Despite the low AUC values, prior evaluations—including confusion matrices, SHAP and drop-column importance, and F1-score metrics consistently indicate high predictive performance. Thus, the ROC results may not be representative in this context and should be interpreted with caution. For a reliable ROC-based assessment, probability-calibrated outputs or one-vs-rest AUC averaging would be more appropriate for future analysis. Although the AUC values are low, prior evaluations of confusion matrices, SHAP, drop-column importance, and F1-score metrics show consistently good predictions.
For UTS (
Figure 11a), the AUC values of three classes were 0.25 (Low), 0.27 (Medium), and 0.28 (High). Also, for YS (
Figure 11b), the values were 0.25, 0.28, and 0.27, and for hardness (
Figure 11c), they were 0.25, 0.27, and 0.26, respectively. These AUCs are all well below 0.5, signifying a random or non-informative classifier. The ROC curves come very close to the reference diagonal, which is an additional indication that the classifier does not make clear class separation on the probabilistic score level alone.
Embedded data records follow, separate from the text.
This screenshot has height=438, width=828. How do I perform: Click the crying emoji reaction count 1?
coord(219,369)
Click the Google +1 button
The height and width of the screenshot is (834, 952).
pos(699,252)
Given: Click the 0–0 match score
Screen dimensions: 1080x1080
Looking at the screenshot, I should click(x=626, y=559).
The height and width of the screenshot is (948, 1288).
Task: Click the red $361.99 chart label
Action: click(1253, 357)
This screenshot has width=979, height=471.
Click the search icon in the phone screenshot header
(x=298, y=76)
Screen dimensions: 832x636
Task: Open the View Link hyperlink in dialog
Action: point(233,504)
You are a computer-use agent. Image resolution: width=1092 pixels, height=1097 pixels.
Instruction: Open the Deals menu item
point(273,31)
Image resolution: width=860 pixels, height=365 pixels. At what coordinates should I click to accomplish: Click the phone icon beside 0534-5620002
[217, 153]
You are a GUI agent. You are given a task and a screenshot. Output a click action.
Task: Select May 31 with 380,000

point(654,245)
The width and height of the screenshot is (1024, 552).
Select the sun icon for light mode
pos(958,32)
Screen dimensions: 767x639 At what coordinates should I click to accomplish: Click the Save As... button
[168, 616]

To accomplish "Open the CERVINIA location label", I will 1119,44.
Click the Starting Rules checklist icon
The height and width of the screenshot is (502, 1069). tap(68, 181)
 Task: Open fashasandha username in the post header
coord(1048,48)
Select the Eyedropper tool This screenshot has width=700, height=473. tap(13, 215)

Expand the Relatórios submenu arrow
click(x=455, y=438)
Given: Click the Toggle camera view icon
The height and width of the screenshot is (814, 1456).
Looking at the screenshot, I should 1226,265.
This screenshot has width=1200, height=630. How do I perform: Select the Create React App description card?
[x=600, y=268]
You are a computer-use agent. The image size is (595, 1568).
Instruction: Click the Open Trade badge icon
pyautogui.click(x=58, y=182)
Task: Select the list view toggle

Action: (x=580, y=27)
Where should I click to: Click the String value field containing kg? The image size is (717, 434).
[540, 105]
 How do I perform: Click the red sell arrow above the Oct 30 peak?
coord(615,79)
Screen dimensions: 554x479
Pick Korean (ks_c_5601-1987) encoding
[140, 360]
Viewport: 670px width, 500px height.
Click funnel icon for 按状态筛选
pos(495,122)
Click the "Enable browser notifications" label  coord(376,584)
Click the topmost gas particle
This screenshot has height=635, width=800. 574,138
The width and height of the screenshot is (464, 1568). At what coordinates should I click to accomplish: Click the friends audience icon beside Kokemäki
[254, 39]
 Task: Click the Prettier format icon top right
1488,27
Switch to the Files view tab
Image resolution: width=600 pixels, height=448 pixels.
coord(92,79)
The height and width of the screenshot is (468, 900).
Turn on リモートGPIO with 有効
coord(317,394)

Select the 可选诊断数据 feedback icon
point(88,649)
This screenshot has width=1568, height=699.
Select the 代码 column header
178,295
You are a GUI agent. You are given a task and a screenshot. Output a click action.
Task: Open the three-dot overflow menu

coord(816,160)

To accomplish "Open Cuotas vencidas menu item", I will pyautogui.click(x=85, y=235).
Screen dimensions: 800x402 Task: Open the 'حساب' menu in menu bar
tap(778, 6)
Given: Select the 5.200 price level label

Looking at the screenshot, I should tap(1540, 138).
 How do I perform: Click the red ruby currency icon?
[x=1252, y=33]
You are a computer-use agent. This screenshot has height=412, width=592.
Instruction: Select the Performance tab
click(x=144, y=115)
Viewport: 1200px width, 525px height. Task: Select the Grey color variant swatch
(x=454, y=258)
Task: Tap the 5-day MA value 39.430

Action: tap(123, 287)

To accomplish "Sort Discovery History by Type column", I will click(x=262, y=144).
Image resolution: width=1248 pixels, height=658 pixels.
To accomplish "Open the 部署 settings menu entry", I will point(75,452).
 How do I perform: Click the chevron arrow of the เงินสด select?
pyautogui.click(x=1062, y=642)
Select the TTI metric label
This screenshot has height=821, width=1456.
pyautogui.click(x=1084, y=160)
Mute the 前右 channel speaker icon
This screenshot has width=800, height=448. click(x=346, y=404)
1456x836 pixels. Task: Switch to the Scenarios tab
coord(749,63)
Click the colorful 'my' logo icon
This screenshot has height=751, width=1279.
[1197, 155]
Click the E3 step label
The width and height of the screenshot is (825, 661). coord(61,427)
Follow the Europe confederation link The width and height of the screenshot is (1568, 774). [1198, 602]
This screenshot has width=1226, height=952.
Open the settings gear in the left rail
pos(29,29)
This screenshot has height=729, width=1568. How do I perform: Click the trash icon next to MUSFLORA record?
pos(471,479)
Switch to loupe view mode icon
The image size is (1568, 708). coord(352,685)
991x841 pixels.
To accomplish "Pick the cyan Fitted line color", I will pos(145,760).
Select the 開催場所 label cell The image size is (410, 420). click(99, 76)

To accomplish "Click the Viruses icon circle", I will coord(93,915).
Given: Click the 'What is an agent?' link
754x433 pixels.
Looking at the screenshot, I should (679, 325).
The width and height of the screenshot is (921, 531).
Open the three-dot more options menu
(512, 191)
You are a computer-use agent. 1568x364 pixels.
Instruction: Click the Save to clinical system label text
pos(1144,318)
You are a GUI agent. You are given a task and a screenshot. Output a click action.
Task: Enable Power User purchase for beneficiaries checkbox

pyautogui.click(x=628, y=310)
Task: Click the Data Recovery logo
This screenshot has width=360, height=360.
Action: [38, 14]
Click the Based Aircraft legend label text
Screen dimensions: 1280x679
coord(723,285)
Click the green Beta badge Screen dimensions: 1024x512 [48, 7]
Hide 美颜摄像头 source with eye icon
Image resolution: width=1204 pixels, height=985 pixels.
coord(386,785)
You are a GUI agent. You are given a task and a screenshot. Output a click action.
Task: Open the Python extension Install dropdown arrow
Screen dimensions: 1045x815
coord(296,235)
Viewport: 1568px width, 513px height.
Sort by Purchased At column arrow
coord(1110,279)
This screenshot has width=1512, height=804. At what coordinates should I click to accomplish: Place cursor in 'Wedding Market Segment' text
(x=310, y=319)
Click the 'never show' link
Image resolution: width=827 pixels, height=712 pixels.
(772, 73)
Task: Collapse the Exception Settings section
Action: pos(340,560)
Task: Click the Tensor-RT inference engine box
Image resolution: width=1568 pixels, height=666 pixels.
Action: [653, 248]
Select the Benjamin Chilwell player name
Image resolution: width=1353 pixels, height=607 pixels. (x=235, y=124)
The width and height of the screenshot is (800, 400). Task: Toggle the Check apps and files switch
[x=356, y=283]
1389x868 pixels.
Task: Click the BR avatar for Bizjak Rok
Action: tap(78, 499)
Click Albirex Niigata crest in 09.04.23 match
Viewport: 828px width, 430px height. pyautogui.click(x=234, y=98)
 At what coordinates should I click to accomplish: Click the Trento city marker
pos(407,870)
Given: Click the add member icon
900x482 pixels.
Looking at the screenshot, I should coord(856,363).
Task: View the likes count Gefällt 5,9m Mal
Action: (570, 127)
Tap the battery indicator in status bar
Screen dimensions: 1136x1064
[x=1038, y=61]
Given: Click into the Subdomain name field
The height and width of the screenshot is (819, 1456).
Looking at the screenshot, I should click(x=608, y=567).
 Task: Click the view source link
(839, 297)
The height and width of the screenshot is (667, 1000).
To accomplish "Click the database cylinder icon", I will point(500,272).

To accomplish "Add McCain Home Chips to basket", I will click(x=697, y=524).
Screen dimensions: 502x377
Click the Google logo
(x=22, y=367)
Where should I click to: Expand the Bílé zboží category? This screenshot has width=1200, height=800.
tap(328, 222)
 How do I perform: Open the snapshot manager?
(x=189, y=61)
The lower AUCs are inconsistent since the ML models perform very well on other metrics like precision, recall, F1-score (all ≥ 0.95), and confusion matrix results (low values). The difference is likely due to which predicted probabilities are calibrated (or multi-class AUC is computed), for example, using raw scores or without a proper one-vs-rest decomposition. This kind of challenge can be frequently encountered in multi-class ROC analysis, especially when SoftMax probabilities are not well separated, or the class imbalance results in the deformation of the ROC space.
4. Conclusions
This study presents a comprehensive and physics-informed ML-based prediction of mechanical properties—UTS, YS, and HV of DED-fabricated low-alloy steels. Using a robust simulation-driven dataset of 4900 samples produced in JMatPro, this framework includes important thermal and compositional characteristics, including cooling rate, temperature, grain size, and alloy chemistry to capture complex process–structure–property relationships.
Five ML models were studied: MVLR, PR, MLPR, XGBoost, and a classification model. Among them, XGBoost achieved the best R2 values of 0.98 for UTS, YS, and HV, and the minimum prediction errors (MAE = 15.4 MPa for UTS, 15.43 MPa for YS, and 0.556 for HV). This high predictive capability is confirmed from residual plots, error distribution, and robust cross-validations (K-Fold, Stratified, LOOCV) in which R2 were always above 0.99.
On the other hand, classification models showed a good predictability (macro-averaged F1-scores of 0.95 for the three mechanical properties) and classification accuracies of 94–95% in test datasets. These models can successfully differentiate low, medium, and high-performance classes, as indicated by confusion matrices. Correlation analysis of Pearson showed highly significant linear correlations (R = 0.98 between UTS and YS; R = 0.97 between UTS and HV; R = 0.97 between YS and HV) that reflected the physical interdependence among strength and hardness in the DED-processed steels. This high coefficient also confirms the internal consistency of the dataset and shows the relevance of combining multi-property predictive methods.
The explainable AI (XAI) methods, especially SHAP and the drop-column analysis, revealed temperature and cooling rate as the most influential predictors, once more confirming their metallurgical significance in microstructural evolution. High inter-property correlation (UTS–YS: R2 = 0.98, UTS–HV: R2 > 0.97) also strengthened the possibility of unified multi-property modeling.
Overall, this study highlights the potential of utilizing physics-based featurization and interpretable ML algorithms to efficiently predict mechanical properties in DED-manufactured steels. In addition to the scientific insights gained, the concept of intelligent AM process control is scalable toward industrial applications, toward real-time quality assurance, decreased material qualification time, and intelligent AM process optimization in future Industry 5.0-ready AM systems.